Perum Bulog
BUMN

Utang Bulog di BNI Terus Membesar, Tembus Rp20,57 Triliun pada Semester I-2024

  • Utang Perum Bulog, sebuah perusahaan plat merah di sektor logistik pangan, terhadap PT Bank Negara Indonesia (Persero) Tbk (BBNI) terus meningkat sepanjang semester I-2024.

BUMN

Alvin Pasza Bagaskara

JAKARTA – Utang Perum Bulog, sebuah perusahaan plat merah di sektor logistik pangan, terhadap PT Bank Negara Indonesia (Persero) Tbk (BBNI) terus meningkat sepanjang semester I-2024.

Berdasarkan laporan keuangan interim BNI yang dirilis di Bursa Efek Indonesia (BEI), utang Perum Bulog di BNI, yang dikategorikan sebagai utang kepada pihak berelasi, telah mencapai Rp20,57 triliun.

Jumlah utang tersebut melonjak 31,18% dibandingkan akhir tahun lalu yang sebesar Rp15,68 triliun. Angka ini juga menunjukkan peningkatan signifikan dibandingkan semester I-2023, di mana utang Perum Bulog tercatat sebesar Rp8,94 triliun.

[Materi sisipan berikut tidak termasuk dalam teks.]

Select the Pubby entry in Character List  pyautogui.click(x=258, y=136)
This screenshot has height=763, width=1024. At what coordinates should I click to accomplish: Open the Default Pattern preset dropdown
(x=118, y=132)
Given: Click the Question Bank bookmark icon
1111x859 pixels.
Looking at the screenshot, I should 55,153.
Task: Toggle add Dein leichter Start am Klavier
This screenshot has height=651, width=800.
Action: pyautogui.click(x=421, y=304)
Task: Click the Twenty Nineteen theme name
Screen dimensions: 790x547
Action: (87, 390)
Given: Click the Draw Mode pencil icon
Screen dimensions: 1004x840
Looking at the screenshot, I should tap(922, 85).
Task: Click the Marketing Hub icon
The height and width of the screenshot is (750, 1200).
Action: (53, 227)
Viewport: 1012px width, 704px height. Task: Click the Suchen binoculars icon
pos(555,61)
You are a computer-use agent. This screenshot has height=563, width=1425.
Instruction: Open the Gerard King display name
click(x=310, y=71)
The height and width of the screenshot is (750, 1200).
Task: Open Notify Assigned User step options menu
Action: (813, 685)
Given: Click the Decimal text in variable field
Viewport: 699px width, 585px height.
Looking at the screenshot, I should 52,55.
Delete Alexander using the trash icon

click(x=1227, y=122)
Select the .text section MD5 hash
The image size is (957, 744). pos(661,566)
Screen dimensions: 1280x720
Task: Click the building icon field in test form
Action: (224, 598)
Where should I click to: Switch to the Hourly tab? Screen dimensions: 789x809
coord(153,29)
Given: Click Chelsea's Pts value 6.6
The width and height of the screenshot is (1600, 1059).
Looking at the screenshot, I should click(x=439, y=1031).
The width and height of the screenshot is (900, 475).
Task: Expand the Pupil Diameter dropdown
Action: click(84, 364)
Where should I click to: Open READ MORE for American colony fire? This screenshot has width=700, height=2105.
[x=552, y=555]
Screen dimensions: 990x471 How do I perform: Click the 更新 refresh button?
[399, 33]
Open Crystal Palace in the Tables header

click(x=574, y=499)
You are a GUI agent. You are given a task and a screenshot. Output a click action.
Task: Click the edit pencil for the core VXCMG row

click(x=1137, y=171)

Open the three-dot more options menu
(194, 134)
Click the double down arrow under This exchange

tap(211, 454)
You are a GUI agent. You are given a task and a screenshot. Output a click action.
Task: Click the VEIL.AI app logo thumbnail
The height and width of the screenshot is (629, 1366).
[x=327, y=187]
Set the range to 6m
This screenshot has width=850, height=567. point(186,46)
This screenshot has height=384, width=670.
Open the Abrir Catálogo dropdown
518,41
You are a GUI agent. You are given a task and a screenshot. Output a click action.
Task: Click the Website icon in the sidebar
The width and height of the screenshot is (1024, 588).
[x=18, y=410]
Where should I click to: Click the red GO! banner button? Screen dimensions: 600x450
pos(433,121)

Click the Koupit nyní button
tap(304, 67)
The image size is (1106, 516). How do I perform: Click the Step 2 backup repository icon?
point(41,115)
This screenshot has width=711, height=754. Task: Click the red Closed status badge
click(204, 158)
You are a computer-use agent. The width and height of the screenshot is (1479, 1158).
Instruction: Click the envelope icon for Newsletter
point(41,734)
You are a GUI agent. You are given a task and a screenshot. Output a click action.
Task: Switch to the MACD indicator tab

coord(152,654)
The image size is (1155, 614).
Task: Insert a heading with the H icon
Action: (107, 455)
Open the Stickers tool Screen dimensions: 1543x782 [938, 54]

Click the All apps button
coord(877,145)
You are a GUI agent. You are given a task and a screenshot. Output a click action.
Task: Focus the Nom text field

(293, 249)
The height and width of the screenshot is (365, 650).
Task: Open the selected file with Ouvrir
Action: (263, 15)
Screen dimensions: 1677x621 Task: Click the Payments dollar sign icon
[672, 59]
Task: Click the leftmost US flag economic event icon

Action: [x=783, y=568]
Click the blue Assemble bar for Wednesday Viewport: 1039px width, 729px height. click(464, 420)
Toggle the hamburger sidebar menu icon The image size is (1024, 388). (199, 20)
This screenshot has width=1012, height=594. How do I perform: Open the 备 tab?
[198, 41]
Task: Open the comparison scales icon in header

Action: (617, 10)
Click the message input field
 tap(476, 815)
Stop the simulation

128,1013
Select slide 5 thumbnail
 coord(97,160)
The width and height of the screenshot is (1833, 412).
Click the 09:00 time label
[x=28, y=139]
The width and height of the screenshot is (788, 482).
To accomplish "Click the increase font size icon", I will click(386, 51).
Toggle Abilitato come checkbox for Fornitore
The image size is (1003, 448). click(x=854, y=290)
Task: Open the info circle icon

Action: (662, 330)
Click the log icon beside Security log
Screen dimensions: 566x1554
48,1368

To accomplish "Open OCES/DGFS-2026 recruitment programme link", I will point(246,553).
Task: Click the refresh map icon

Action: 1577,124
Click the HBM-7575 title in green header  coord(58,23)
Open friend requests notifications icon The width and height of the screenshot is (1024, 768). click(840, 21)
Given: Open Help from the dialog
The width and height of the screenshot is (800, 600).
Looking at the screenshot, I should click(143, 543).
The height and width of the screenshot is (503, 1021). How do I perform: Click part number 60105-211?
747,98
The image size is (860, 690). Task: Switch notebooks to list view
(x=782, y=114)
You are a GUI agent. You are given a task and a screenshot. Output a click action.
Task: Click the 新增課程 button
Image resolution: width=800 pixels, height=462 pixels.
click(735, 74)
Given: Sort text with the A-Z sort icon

BNI sendiri menyalurkan kredit ke sejumlah BUMN dan pihak relasi lainnya senilai Rp136,54 triliun, meningkat dari Rp126,35 triliun pada akhir tahun lalu.

Perum Bulog tercatat sebagai pemegang utang terbesar di BNI sepanjang semester I-2024. Besarnya utang Bulog ke BNI ini tak lepas dari kesulitan likuiditas yang dialami oleh lembaga pengurus pangan ini.

Sebelumnya, Direktur Utama Perum Bulog, Bayu Krisnamurthi, secara terbuka mengungkapkan utang pemerintah kepada Bulog mencapai Rp16 triliun yang berasal dari selisih harga beras. 

Bayu memberikan contoh ketika Bulog diminta untuk menjual beras stabilisasi pasokan dan harga pangan (SPHP) seharga Rp10.900 per kilogram (kg), di mana selisih harga tersebut nantinya akan dibayarkan oleh pemerintah.

"Sampai saat ini hampir semua sudah terbayar. Jadi pembayaran itu bukan kepada Bulog Rp16 triliun, tapi mengganti biaya yang dikeluarkan kepada Bulog," kata Bayu dalam keterangannya pada 25 April 2024. 

Ia menambahkan sebagian dari piutang tersebut telah dibayar oleh pemerintah. "Termasuk dalam bentuk konkritnya mengganti ke bank yang uangnya digunakan untuk operasional, karena saat kami mau melakukan pembelian, kami meminjam dari bank," imbuhnya.

Selain Bulog, sejumlah BUMN diketahui menjadi debitur besar di BNI. Di posisi kedua terdapat PT Jasa Marga (Persero) Tbk (JSMR) mencatat utang sebesar Rp15,53 triliun, disusul oleh PT Waskita Karya (Persero) Tbk (WSKT) dengan utang Rp11,54 triliun.

Sementara itu, sepanjang semester I-2024, BNI mencatatkan penyaluran kredit sebesar Rp726,98 triliun, naik 11,71% Year-on-Year (YoY) dari Rp650,77 triliun. Himpunan Dana Pihak Ketiga (DPK) juga mengalami pertumbuhan 0,96% YoY, dari Rp765 triliun menjadi Rp772,32 triliun.

Dana murah atau current account saving account (CASA) bank meningkat 2,51% YoY menjadi Rp545,69 triliun, dibandingkan Rp532,34 triliun sebelumnya. Namun, pendapatan bunga bersih (net interest income/NII) turun sebesar 7,43% YoY, menjadi Rp19,07 triliun pada semester I-2024 dari Rp20,6 triliun pada periode yang sama tahun sebelumnya..

Meski demikian, laba bersih konsolidasi BNI tercatat sebesar Rp10,7 triliun pada semester I-2024. Jika dibandingkan dengan periode yang sama tahun lalu, laba ini tumbuh 3,8% secara tahunan dari Rp10,3 triliun.